EKBIS.CO, JAKARTA--Sinyal pemerintah merevisi peraturan terkait kegiatan ekspor-impor sapi disambut positif oleh kalangan pengusaha. Mulai beberapa bulan terakhir, sudah banyak importir sapi yang memulai usaha pembibitan sapi.
Hal itu dikatakan Koordinator Dewan Asosiasi Produsen Daging dan Feedlot Indonesia (Apfindo), Dayan Antoni, menanggapi rencana pemerintah merevisi Peraturan Menteri Pertanian Nomor 7 Tahun 2008 tentang syarat dan tata cara pemasukan dan pengeluaran benih, bibit ternak, dan ternak potong.
Salah satu substansi penting dalam revisi Permentan 7/2008 adalah perusahaan importir yang diperbolehkan melakukan impor adalah mereka yang mempunyai usaha pembibitan sapi. Artinya, tanpa usaha pembibitan, importir tak boleh melakukan impor sapi bakalan.
Dayan mengatakan, terlepas jadi atau tidaknya substansi tersebut masuk ke dalam revisi Permentan 7/2008, saat ini para importir sapi sudah melakukan usaha pembibitan sapi sebagai bagian tak terlepaskan dari core business mereka. “Importir tidak lagi hanya melakukan penggemukan untuk kebutuhan sapi potong, tapi sudah memulai usaha pembibitan,” kata Dayan melalui sambungan telepon kepada Republika, Kamis (7/10).

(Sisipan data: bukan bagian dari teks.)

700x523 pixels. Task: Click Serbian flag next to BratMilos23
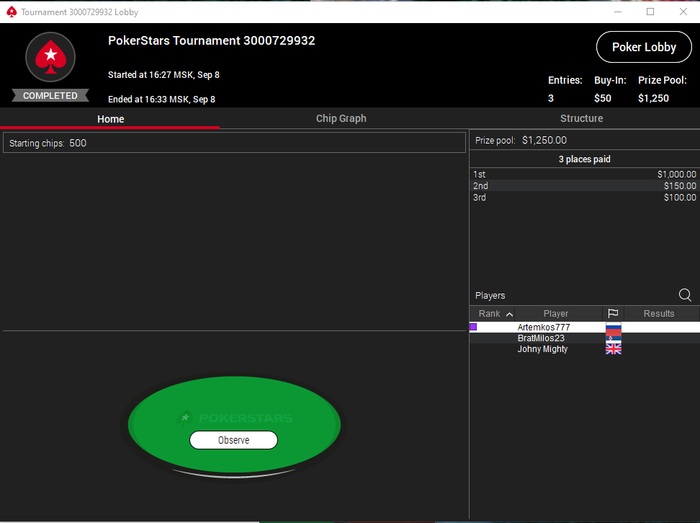pyautogui.click(x=613, y=338)
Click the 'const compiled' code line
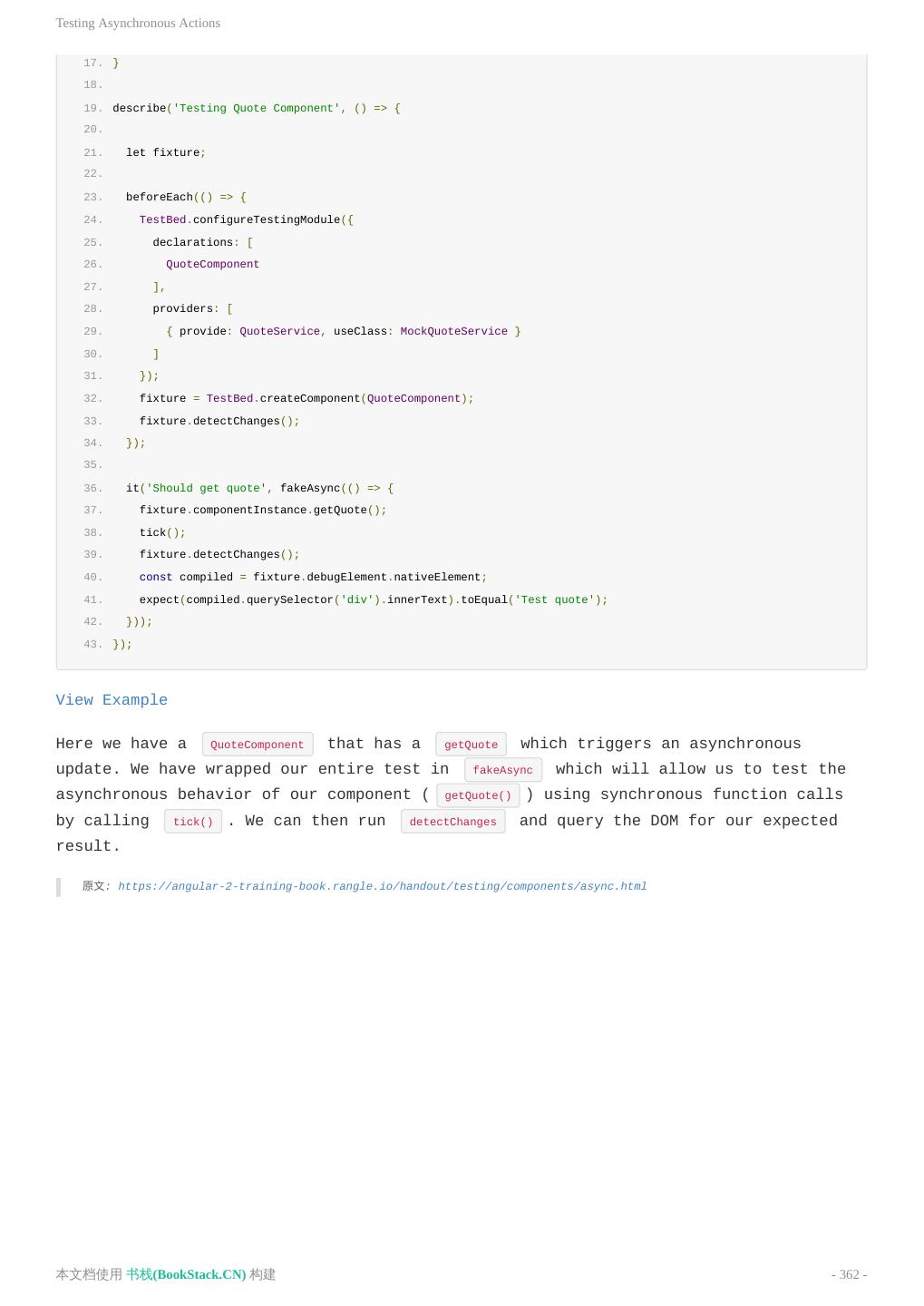The width and height of the screenshot is (924, 1306). coord(313,577)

Dia melanjutkan, usaha pembibitan dilakukan dengan dua cara, yaitu swadaya para importir dan pemanfaatan fasilitasn Kredit Usaha Pembibitan Sapi (KUPS). Apfindo, kata Dayan, mendukung misi pemerintah untuk menjalankan program-program pembenahan dan perbaikan regulasi di bidang ekspor-impor serta budidaya sapi guna mencapai swasembada pada tahun 2014.
Namun demikian, pengusaha menginginkan agar pemerintah juga bisa memberikan kepastian dan konsistensi dalam penerapan aturan-aturan yang dibuatnya.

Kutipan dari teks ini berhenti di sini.